Après l’abandon de la réforme du délit de harcèlement sexuel(1) lors de son examen par la commission des lois du Sénat en vue du vote de la loi relative aux violences faites spécifiquement aux femmes, aux violences au sein des couples et aux incidences de ces dernières sur les enfants (2), ce message de désintérêt contribue à nouveau au discrédit de « la grande cause nationale contre les violences faites aux femmes » déclarée par le gouvernement pour l’année 2010.
Ce dysfonctionnement constitue également une rupture d’égalité extrêmement grave entre les victimes. Certaines d’entre elles, qui ont déposé plainte postérieurement à Mmes N et B ont à ce jour déjà bénéficié d’un procès et ont vu l’auteur des violences condamné.

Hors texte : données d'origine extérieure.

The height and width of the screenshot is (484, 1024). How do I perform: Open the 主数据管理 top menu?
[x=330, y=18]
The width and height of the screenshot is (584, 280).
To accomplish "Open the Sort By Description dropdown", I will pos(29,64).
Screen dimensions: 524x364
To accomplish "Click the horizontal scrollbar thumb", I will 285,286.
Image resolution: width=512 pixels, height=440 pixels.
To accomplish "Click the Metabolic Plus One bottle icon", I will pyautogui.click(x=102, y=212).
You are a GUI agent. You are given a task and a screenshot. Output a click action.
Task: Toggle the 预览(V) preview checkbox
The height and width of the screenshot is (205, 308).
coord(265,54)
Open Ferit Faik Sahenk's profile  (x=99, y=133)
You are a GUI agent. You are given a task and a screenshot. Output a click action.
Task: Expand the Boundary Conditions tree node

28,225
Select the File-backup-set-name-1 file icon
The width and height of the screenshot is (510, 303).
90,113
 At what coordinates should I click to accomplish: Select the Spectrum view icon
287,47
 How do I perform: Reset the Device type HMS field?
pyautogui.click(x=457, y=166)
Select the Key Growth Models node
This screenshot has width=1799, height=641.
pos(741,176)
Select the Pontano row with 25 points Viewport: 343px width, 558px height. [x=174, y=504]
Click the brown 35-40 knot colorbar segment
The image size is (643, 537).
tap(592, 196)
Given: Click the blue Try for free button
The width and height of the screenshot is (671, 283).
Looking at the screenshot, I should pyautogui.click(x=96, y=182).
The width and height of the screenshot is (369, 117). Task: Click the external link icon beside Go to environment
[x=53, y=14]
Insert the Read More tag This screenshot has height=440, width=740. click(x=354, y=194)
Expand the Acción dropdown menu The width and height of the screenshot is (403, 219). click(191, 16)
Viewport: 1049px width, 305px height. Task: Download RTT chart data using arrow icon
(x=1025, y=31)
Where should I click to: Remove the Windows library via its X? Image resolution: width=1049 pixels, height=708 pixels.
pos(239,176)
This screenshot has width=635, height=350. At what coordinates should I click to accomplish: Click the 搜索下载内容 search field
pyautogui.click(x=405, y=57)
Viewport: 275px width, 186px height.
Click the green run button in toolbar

« La justice qui se fait attendre est une injustice », peut-on lire sur la page d’accueil du site de votre ministère, parmi les citations des « grands hommes qui ont marqué l’histoire de la justice » (3).
Nous vous demandons donc, Madame la Ministre, d’agir instamment afin de vous assurer que les plaintes non traitées le soient dans les plus brefs délais de façon à ce que le droit des victimes à obtenir réparation et justice soit effectif.

Dans l’attente d’une réponse à la présente, nous vous prions d’agréer, Madame la Ministre, l’expression de nos salutations distinguées.

GwendolineFizaine, Chargée de mission

Marilyn Baldeck, Déléguée générale

Copie:
? M. Brice Hortefeux, Ministre de l’Intérieur
? Mme Morano, Secrétaire d’Etat chargée de la famille et de la solidarité
? Délégation aux victimes du Ministère de l’intérieur
? M. Marin, Procureur de la République de Paris
? M. Gaudin, Préfet de police de Paris
? M. Madec, Maire du 19ème arrondissement
? M. le Commissaire du commissariat central du 19ème arrondissement de Paris


PS : Les femmes privées d’enquêtes préliminaires ont rapidement été auditionnées après cette intervention de l’association. Pour autant, nous sommes toujours dans l’attente d’enquêtes approfondies.


Notes

1. Cf. lettre du 8 septembre 2010 à Mme Morano, Secrétaire d’Etat chargée de la famille et de la solidarité dont vous avez également été destinataire.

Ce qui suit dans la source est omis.